» **Travail demandé**:
- 1) Relevez dans l'extrait tous les films de la trilogie cités, chacun avec son année de sortie.
- 2) Indiquez, s'il vous plaît, si chacune des affirmations suivantes concorde avec l'extrait, en répondant par oui ou non et en citant les mots qui tranchent :
(a) Salade Grecque est diffusée sur Amazon Prime depuis le 14 avril.
(b) La rencontre à la MJC Mercoeur s'est tenue le 14 avril.
(c) Cédric Klapisch a été séduit dès le départ par l'idée d'un retour aux origines de la franchise.

» **Extrait**:
-------------------------
Rencontre avec Cédric Klapisch, Agnès Hurstel et Eugène Riousse (“Salade Grecque” sur Prime)
Il est dit que l’esprit d’un tournage se retrouve dans le film. Mais qu’en est-t-il de l’ambiance de l’écriture ? Difficile en effet d’imaginer que ce processus collaboratif aussi prenant et aussi demandant n’affecte pas le résultat final d’un film, encore moins celui d’une série. Pour le prouver, il faudrait que les making-of s’infiltre dans les writing room mais malheureusement, on s’intéresse encore assez peu à l’extraordinaire création qui y a lieu. Backstory a voulu résoudre ce tort le 21 avril dernier, à la MJC Mercoeur. En ce jour, nous avons l’honneur de recevoir une partie de l’équipe de scénaristes de la série Salade Grecque, diffusée sur Amazon Prime depuis le 14 avril. Et en seulement deux heures, l’excellent Eugène Riousse, la fabuleuse Agnès Hurstel et l’indétrônable Cédric Klapisch nous ont démontré, par l’épopée de leur écriture mais surtout par l’harmonie naturelle de leur trio, que cette essence si singulière tant recherchée d’une série, se trouve bien dans la rencontre de ses auteur•es et se forme dans leurs échanges.
Tout part d’un film, L’Auberge Espagnole, écrit et réalisé par Cédric Klapisch en 2002. Succès commercial international, le film avait pourtant, selon son réalisateur, une ambition assez simple : représenter une Europe unie par une jeunesse multiculturelle, désireuse de se construire un avenir ensemble. Devenues cultes, les aventures de ses protagonistes principaux, Xavier et Wendy, ont connu deux suites, Les Poupées Russes en 2005 puis Casse-tête Chinois en 2013. S’achevant sur un Xavier quarantenaire père de famille qui réussit enfin à se caser, la trilogie semblait toucher à sa fin. Comme nous le raconte Cédric Klapisch, les propositions et les idées d’adaptations n’ont pas manqué depuis, les franchises à succès représentant une manne difficile à laisser au placard. Bien que d’abord peu convaincu, Cédric Klapisch s’est pourtant laissé attirer par l’idée d’un retour aux origines de la franchise, modernisé. Profiter de son attrait pour laisser la parole à une nouvelle jeunesse européenne et faire le lien entre les générations. Fini le Xavier insouciant en Erasmus, découvrant le monde et des autres. Entrent ses enfants, lancés dans un combat commun pour un futur meilleur. Plus un film cette fois-ci mais une série. Un beau projet dont la volonté de renouvellement devrait s’incarner dès l’écriture, par une nouvelle génération d’auteur•es talentueux•ses.
-------------------------
» **Données disponibles**:

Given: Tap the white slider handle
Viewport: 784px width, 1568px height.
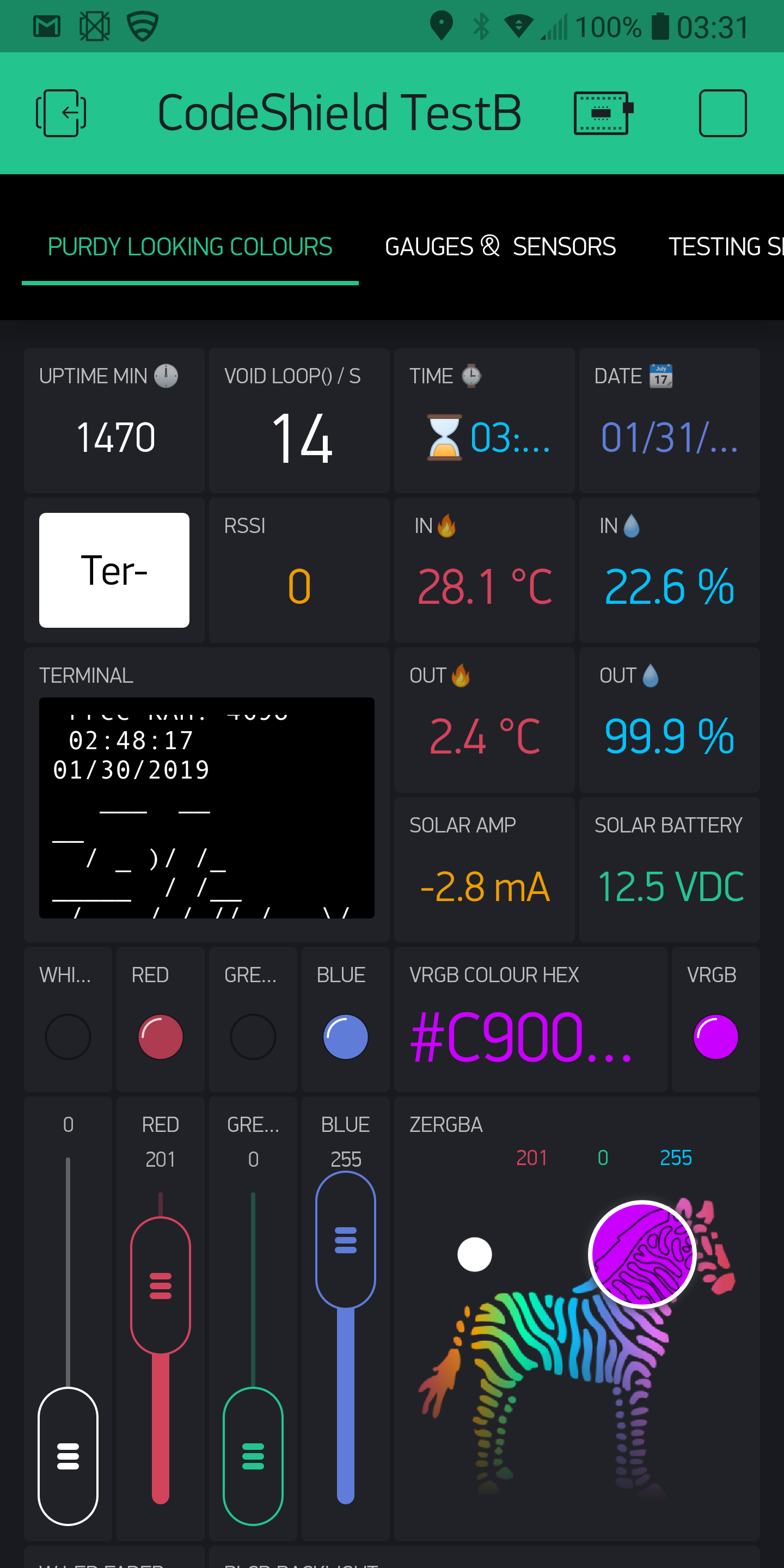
-------------------------
» **Réponses obtenues**:
- 1)
- L’Auberge Espagnole (2002)
- Les Poupées Russes (2005)
- Casse-tête Chinois (2013)

- 2)
(a) Oui : « diffusée sur Amazon Prime depuis le 14 avril ».
(b) Non : « le 21 avril dernier, à la MJC Mercoeur ».
(c) Non : « Bien que d’abord peu convaincu ».